The wood, then, could be called "today's energy", as opposed to the ancient energy from underground, and it is "local energy", gathered nearby as opposed to whatever distant locale the gasoline comes from. It is also energy that didn't require industrializing some landscape, in stark contrast to oil drilling and fracking.

Harvesting the wood from a tree also allows a chance to celebrate the tree's life, to participate in a transformation from sadness to joy. Princeton has been losing a lot of red oaks and pin oaks to a disease called bacterial leaf scorch. To ram the remains into a giant chipper and haul it all out of town, there to mix anonymously with all the others, is to give short shrift to this tree's long life of giving shade, beauty and habitat to a Princeton thoroughfare. Splitting up the segments for firewood, the massive trunk laying there on the curb, is to experience something of what Eskimos must have felt, harvesting the life-sustaining blubber of a beached whale. The rich texture and color of the grain reveals itself with each new split--too beautiful for firewood, but no one is there to turn it into furniture. The back of the pickup truck fills with the promise of a future celebration of the tree's life, in the beauty of the flames and the radiant warmth on a winter evening.


Embedded energy
Embedded energy, the third type in the first photo, is the energy that went into making things. For the pickup truck, there was the energy to build it, to mine the iron ore, manufacture and transport all the parts, plus the miles the employees drove to work, the heating and cooling of the factory, on and on. The chest of drawers also took energy to build, and to consign it to the landfill would be to lose the product of all that energy.

As with the firewood, there is an aesthetic aspect to this rescue of crafted wood: the beauty of the grain, the authenticity of solid wood, and the pleasure of rescuing something from premature demise.
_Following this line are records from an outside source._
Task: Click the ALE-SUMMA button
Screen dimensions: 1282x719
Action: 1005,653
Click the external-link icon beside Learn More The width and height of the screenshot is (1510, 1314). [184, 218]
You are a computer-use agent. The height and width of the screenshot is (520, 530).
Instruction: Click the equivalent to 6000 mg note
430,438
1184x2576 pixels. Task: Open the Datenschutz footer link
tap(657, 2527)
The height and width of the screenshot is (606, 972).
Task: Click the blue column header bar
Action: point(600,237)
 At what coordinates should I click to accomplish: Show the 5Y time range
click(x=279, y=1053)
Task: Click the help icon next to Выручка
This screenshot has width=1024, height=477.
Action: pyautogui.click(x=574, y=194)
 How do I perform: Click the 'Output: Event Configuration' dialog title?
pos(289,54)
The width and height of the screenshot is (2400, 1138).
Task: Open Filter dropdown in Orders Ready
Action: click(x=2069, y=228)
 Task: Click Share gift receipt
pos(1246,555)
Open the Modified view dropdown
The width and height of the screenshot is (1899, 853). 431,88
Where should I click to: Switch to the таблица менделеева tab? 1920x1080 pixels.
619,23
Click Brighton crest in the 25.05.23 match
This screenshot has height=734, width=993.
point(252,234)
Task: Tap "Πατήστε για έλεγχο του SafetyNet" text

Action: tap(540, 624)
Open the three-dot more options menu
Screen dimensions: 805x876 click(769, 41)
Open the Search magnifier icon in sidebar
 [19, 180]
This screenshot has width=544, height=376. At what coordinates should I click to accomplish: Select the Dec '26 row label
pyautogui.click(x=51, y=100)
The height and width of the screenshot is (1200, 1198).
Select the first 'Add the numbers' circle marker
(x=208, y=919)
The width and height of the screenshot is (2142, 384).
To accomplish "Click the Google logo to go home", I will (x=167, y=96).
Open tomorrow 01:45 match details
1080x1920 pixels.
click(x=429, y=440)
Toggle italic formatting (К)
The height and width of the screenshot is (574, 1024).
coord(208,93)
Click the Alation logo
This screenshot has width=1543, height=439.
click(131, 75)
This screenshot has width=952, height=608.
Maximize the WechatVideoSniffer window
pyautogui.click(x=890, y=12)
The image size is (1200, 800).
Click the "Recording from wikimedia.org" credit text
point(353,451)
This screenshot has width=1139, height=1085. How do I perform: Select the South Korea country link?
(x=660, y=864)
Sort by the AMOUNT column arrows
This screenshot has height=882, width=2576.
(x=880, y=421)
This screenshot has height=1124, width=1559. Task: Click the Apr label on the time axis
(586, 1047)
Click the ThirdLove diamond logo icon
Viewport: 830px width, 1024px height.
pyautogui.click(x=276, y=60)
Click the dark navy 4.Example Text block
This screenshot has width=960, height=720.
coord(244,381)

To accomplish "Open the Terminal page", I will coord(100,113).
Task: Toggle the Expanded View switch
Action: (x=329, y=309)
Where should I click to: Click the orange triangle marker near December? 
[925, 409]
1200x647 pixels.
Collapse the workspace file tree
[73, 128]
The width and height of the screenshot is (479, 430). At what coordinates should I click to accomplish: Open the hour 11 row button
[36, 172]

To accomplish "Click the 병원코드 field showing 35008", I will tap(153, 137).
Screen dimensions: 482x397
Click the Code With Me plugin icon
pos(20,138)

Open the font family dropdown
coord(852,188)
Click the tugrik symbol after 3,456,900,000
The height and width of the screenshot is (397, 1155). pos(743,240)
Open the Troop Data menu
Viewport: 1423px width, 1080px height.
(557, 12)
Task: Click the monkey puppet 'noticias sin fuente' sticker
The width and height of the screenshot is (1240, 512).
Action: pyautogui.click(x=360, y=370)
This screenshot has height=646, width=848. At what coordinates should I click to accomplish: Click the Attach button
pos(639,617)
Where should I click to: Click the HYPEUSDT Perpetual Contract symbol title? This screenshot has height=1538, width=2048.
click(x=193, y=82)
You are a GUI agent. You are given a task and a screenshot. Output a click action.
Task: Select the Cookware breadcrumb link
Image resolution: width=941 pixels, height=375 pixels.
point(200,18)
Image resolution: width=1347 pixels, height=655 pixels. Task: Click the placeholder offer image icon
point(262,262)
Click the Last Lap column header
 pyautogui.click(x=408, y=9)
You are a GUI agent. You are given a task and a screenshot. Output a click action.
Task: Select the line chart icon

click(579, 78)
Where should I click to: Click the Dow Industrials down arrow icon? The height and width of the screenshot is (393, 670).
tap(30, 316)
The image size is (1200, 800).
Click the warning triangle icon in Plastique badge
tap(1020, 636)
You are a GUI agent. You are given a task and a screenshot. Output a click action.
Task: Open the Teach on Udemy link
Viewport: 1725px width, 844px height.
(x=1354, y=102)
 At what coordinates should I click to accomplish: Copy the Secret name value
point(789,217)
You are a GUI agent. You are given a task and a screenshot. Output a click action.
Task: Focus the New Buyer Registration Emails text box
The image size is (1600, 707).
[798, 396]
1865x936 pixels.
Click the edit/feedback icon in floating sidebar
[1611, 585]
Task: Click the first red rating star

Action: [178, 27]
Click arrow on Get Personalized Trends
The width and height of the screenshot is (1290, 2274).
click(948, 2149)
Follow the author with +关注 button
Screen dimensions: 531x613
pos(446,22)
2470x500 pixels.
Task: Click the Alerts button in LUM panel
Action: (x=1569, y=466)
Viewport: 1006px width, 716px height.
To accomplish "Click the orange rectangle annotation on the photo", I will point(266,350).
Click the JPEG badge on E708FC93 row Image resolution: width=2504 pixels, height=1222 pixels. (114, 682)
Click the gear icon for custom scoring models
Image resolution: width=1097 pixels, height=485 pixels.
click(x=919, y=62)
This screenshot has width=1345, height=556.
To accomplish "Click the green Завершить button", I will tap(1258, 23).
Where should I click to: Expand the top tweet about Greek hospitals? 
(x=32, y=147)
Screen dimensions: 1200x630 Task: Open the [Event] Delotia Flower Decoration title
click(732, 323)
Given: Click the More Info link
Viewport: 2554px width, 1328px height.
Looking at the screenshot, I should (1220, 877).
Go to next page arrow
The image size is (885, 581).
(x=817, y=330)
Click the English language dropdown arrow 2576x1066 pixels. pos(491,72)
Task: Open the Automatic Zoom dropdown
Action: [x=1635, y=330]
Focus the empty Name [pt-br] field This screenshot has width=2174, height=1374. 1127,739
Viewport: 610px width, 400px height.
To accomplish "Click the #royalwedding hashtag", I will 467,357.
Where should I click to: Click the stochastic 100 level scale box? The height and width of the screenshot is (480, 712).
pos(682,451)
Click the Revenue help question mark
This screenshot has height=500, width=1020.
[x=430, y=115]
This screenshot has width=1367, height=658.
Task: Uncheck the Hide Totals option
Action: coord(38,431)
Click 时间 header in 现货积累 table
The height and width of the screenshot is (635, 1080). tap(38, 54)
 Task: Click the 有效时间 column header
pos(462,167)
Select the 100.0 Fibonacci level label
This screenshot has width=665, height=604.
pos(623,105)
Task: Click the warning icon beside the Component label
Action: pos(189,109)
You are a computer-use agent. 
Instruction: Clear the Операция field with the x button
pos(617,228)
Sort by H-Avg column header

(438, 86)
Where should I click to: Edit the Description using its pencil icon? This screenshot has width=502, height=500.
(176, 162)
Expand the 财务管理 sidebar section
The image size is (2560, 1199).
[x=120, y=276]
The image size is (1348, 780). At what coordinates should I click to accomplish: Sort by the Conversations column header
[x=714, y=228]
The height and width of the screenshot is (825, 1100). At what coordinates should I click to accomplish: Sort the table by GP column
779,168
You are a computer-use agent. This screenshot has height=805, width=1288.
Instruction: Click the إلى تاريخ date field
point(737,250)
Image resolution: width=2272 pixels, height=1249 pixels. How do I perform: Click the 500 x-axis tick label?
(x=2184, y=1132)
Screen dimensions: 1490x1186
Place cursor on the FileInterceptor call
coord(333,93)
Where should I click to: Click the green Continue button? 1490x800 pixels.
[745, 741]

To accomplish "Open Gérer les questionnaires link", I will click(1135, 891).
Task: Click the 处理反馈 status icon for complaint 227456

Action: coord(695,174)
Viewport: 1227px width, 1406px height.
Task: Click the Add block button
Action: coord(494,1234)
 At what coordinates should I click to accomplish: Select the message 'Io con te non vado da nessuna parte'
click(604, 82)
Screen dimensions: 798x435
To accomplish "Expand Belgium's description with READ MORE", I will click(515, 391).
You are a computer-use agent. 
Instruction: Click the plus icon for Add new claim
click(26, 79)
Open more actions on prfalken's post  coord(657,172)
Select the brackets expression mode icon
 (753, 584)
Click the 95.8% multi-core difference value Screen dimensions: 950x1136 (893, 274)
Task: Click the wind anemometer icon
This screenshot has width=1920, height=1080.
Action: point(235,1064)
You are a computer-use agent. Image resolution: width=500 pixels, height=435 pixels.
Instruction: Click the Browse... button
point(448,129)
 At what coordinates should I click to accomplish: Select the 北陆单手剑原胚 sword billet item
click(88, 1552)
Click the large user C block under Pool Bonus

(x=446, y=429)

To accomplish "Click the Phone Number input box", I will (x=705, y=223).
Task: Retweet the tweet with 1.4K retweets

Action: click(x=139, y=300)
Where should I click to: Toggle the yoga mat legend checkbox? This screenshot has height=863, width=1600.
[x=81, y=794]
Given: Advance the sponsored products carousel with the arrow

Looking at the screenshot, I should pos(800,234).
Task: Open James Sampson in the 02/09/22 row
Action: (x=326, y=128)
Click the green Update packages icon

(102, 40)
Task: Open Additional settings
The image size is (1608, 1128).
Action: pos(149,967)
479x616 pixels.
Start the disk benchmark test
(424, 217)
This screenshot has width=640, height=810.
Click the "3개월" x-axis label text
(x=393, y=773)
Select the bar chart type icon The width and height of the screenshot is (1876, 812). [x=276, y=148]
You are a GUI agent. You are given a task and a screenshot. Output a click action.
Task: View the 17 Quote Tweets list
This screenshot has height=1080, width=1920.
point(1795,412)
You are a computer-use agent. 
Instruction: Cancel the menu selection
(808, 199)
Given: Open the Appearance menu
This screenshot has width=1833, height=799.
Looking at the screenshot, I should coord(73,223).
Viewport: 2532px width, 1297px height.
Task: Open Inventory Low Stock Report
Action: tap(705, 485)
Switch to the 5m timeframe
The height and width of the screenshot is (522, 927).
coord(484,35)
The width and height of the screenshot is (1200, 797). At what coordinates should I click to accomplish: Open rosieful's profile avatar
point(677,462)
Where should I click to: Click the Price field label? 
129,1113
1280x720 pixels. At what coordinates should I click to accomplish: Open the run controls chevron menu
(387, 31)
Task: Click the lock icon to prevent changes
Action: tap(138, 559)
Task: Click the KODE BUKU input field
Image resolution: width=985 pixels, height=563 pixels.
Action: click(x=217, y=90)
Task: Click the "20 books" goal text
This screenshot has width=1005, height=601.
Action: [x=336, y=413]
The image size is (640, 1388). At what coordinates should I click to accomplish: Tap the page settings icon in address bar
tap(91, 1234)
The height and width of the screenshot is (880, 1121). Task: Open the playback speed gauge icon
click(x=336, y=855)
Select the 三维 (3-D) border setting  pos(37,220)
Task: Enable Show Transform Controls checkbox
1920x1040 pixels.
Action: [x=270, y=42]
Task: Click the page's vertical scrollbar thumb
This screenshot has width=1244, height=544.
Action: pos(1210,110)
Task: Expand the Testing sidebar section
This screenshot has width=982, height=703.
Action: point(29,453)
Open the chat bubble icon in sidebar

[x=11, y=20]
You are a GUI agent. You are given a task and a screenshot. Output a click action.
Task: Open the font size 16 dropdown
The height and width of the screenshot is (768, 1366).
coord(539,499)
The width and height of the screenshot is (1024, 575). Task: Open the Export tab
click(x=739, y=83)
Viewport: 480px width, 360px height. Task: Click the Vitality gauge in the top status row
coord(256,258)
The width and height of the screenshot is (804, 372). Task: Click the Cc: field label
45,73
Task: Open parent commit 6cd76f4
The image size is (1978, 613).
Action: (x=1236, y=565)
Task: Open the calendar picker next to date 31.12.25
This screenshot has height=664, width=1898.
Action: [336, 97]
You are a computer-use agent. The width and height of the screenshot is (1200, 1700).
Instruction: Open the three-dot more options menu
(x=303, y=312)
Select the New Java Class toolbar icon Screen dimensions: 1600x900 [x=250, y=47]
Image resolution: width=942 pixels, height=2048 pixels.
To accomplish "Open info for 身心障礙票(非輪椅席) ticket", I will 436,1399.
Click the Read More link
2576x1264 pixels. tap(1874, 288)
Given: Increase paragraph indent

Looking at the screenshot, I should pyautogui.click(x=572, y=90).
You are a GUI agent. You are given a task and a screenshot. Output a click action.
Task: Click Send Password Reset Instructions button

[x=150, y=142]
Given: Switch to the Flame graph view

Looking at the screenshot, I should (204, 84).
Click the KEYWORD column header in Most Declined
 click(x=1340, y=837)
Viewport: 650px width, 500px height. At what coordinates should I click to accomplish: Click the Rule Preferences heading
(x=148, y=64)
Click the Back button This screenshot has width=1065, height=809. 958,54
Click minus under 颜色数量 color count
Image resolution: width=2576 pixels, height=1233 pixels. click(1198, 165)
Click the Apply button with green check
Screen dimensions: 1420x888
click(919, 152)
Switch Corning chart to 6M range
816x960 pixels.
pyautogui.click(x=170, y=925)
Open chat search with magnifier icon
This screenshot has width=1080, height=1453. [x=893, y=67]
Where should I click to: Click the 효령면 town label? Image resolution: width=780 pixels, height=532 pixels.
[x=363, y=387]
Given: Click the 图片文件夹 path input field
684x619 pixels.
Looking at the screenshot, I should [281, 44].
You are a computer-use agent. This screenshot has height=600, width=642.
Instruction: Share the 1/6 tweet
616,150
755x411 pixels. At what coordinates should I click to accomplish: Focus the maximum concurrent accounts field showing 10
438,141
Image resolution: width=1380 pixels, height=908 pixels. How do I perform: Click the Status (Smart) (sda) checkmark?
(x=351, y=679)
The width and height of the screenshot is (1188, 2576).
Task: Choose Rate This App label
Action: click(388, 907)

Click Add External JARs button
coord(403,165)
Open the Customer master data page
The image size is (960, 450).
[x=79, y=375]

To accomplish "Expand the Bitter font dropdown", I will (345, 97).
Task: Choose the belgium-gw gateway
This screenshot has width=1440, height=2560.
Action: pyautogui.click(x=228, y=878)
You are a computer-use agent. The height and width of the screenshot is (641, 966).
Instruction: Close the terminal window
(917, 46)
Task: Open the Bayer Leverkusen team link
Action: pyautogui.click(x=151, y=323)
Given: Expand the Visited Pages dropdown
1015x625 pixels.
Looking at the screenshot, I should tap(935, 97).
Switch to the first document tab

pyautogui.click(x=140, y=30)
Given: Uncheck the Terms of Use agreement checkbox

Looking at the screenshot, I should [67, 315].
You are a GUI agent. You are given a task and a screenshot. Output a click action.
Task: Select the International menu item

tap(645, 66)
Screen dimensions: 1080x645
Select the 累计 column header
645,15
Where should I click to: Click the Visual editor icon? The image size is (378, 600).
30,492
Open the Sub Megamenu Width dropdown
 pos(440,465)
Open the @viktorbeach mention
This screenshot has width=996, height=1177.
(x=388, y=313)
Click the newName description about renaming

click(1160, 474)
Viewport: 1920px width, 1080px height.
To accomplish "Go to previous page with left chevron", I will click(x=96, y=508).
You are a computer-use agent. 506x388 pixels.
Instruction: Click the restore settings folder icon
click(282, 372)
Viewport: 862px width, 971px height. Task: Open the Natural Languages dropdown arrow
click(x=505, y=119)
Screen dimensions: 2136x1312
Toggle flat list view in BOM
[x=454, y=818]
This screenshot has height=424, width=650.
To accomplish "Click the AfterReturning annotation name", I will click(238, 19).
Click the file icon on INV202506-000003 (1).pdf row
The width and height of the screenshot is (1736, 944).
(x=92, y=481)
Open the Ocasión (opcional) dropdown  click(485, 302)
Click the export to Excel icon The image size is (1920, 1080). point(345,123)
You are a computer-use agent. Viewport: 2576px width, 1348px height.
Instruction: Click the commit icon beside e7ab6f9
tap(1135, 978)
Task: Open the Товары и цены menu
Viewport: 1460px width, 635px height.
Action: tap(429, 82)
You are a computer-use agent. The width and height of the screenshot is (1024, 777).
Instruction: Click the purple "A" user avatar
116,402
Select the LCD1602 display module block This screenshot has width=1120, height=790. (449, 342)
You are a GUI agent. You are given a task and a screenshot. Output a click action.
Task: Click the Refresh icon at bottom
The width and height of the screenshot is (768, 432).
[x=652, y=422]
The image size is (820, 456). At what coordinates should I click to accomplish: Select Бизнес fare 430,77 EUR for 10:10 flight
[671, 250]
The same impulse is central to the artistic process, which fashions beauty out of experience and the materials at hand.


Repair Energy
The truck and oak chest, though, require a fourth kind of energy to survive. That would be the energy to repair--a very special kind of human energy that comes partly from the metabolism of food and partly from the mysteries of the heart and mind. We all have it, but it can remain dormant for days, months, or with some projects, years, stifled by the abundance of new products, or a lack of time, parts, focus, ability or confidence. It involves courage to take on entropy, which seeks to unravel all things.

That is the world as seen from the back of a pickup truck parked on Nassau Street.